> LIST OF TASKS:
A – Write out the newsgroup post on compilers starting with "Newsgroups: comp.arch" and going on through "Sender: news@ux1.cso.uiuc.edu (News)", renaming "comp.arch" to "comp.compilers".
B – What date and time does the newsgroup post on compilers give for when it was sent?
C – List every distinct email address in the newsgroup post on compilers, not counting message IDs.

> PASSAGE SHOWN:
────────

Path: utzoo!attcan!uunet!know!zaphod.mps.ohio-state.edu!uwm.edu!ux1.cso.uiuc.edu!ux1.cso.uiuc.edu!aglew
From: aglew@crhc.uiuc.edu (Andy Glew)
Newsgroups: comp.arch
Subject: Compilers taking advantage of architectural enhancements
Message-ID: <AGLEW.90Oct11144920@dwarfs.crhc.uiuc.edu>
Date: 11 Oct 90 19:49:20 GMT
References: <162639@<1990Oct9> <3300194@m.cs.uiuc.edu>
Sender: news@ux1.cso.uiuc.edu (News)
Organization: Center for Reliable and High-Performance Computing University of
	Illinois at Urbana Champaign
Lines: 135
In-Reply-To: gillies@m.cs.uiuc.edu's message of 10 Oct 90 21:51 CDT

>[gillies@m.cs.uiuc.edu]
>One of the problems in new CPU designs is that designers don't realize
>which architecture enhancements are pointless, because we don't and
>may never have the optimization technology to take advantage of them.

Ah, a potentially interesting and useful topic.  Perhaps we can start
a discussion that will lead to a list of possible hardware
architectural enhancements that a compiler can/cannot take advantage
of?  Maybe the real compiler guys (preston, David C.) will help us
out?

────────

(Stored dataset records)

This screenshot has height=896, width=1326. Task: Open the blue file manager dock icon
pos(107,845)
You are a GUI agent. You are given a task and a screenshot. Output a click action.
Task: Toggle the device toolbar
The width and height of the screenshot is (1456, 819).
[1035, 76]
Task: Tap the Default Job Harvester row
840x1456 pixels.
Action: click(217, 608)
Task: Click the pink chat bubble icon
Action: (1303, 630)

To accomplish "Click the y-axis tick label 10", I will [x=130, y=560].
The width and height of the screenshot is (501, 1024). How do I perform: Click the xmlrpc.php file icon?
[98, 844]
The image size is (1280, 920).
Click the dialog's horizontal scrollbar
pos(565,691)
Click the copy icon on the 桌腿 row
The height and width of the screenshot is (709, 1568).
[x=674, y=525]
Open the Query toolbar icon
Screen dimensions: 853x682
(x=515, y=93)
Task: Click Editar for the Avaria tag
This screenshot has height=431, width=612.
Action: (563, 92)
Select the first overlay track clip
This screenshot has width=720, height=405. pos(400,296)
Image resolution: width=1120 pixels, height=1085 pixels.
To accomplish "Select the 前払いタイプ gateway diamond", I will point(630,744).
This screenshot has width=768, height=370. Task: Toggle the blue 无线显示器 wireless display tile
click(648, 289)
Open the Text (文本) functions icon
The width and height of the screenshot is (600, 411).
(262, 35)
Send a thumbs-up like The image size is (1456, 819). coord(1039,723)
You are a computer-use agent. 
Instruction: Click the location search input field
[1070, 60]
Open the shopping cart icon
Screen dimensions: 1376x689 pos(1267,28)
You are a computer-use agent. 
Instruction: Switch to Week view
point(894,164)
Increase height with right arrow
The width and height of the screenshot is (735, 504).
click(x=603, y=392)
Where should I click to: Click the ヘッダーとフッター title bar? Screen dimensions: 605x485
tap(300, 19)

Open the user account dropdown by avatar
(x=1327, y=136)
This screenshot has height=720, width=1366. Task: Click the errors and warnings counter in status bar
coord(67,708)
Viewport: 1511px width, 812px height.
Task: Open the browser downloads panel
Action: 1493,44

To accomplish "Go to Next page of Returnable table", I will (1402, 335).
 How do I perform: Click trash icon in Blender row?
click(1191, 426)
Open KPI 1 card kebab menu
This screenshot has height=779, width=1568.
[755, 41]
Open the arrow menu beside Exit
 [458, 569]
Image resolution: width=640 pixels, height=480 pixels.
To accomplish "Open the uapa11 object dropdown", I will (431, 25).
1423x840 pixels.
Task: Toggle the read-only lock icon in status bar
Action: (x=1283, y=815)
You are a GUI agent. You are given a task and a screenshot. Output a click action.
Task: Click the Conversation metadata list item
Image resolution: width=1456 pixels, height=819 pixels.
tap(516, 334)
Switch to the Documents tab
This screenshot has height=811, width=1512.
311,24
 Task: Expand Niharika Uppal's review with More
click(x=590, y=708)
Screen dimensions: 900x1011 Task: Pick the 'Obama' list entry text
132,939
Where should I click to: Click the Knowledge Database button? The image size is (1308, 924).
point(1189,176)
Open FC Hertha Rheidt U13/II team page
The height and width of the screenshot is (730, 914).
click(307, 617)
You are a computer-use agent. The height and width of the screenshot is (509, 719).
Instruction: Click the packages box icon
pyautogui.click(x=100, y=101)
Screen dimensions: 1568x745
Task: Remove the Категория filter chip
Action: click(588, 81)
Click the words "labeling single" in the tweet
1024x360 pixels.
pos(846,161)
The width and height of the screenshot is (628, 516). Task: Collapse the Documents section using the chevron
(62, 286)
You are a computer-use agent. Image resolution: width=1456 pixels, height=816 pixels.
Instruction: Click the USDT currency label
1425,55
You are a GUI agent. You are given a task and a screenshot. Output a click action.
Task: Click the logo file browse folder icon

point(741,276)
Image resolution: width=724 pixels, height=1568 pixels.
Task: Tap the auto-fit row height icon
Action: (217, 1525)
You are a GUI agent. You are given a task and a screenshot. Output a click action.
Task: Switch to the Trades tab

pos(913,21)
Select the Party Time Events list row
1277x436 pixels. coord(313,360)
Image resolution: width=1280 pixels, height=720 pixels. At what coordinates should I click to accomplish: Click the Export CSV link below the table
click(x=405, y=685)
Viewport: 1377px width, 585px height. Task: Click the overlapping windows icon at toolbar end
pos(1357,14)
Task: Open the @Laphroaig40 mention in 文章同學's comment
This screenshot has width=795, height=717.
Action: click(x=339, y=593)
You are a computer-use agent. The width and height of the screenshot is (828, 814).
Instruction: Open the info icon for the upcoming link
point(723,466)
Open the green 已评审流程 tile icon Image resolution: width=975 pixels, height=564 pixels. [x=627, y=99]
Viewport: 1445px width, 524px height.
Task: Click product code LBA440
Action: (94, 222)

────────

> WRITTEN ANSWERS:
A –
Newsgroups: comp.compilers
Subject: Compilers taking advantage of architectural enhancements
Message-ID: <AGLEW.90Oct11144920@dwarfs.crhc.uiuc.edu>
Date: 11 Oct 90 19:49:20 GMT
References: <162639@<1990Oct9> <3300194@m.cs.uiuc.edu>
Sender: news@ux1.cso.uiuc.edu (News)

B – 11 Oct 90 19:49:20 GMT

C –
aglew@crhc.uiuc.edu
news@ux1.cso.uiuc.edu
gillies@m.cs.uiuc.edu